Sunday, April 15, 2012

DIY Fix-Its: Clothes


I can't say that I'm talented in any specific field of visual arts or crafts, but I can say without a shred of doubt that I very much love two things: 1) making things from scratch, and 2) eye-pleasing creativity.  Although my hopes for this website is to share ideas and projects that fall into both categories, I do have a huge laundry list of less-creative but very practical DIY projects that I have to get checked off.  So please bear with me as we go through this house cleaning exercise together over the next two or three posts.

I have a garbage bag of clothes in my closet, containing things that can't really be worn until they are altered.  Some things were bought with the intention to remake.  Other are things that I've worn, maybe only once or twice, but needs improvement in some way.  Over the past 2 weeks, I finally got around to altering 3 of these things:

Jeans.  I've had these jeans for a few years now.  They still fit fine, but the colour faded to an unappealing yellowish blue.  Instead of Goodwilling it, I bought a pack of pre-dye (to remove colour) and store-bought fabric dye in hopes I could revive it.  After a series of chemical treatments over a 2-day period, the jeans are now a greyish blue colour and are back into regular wear rotation.  Dye old jeans -- check.

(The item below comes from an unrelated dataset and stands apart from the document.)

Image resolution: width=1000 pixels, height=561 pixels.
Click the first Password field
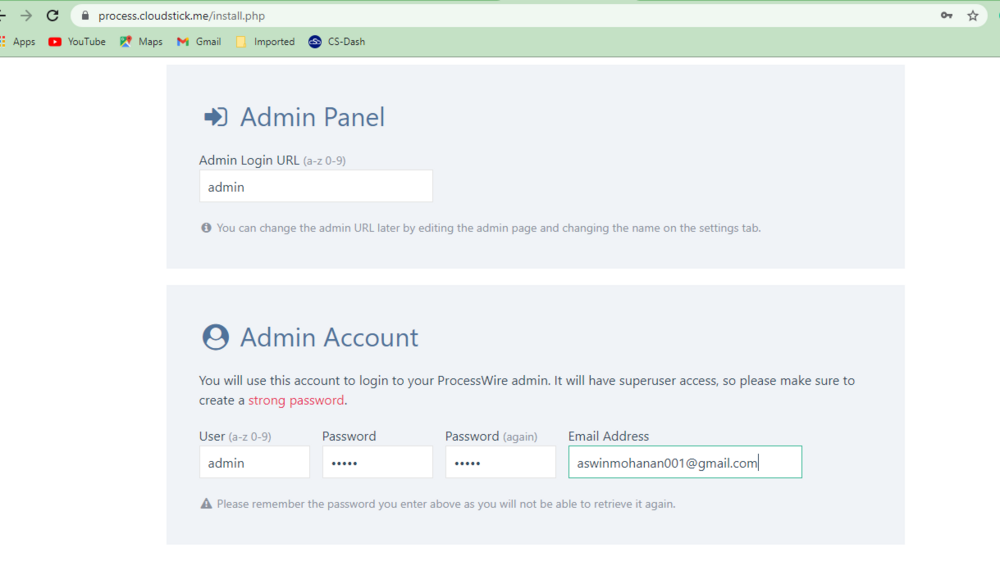tap(377, 463)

Dress.  I bought this diner waitress' uniform at the second-hand shop The Public Butter a few years ago, in hopes of altering it into a cute one-piece jumpsuit.  However, the internet taught me that you can't really make a shirt into shorts, since there's not enough fabric to go around.  Lesson learned.  Alternate option: change it into a top by cutting out half a metre of the bottom length.  Alter second-hand dress -- check.

Slippers.  The last quick project for this past fortnight was fixing up a new pair of leather slippers bought in India.  They aren't made for street wear - the leather soles would probably wear down in a few short months.  After a quick chat with the lovely shoe maker at Sole Survivor, it seemed like an easy fix: scuff leather soles with sand paper, trace and cut soles from rubber sheeting, and adhere together with cement glue.  Make slippers street-ready -- check.


Alas, not ground-breaking stuff here, but at least my task-driving, mature adult self is satisfied for the moment.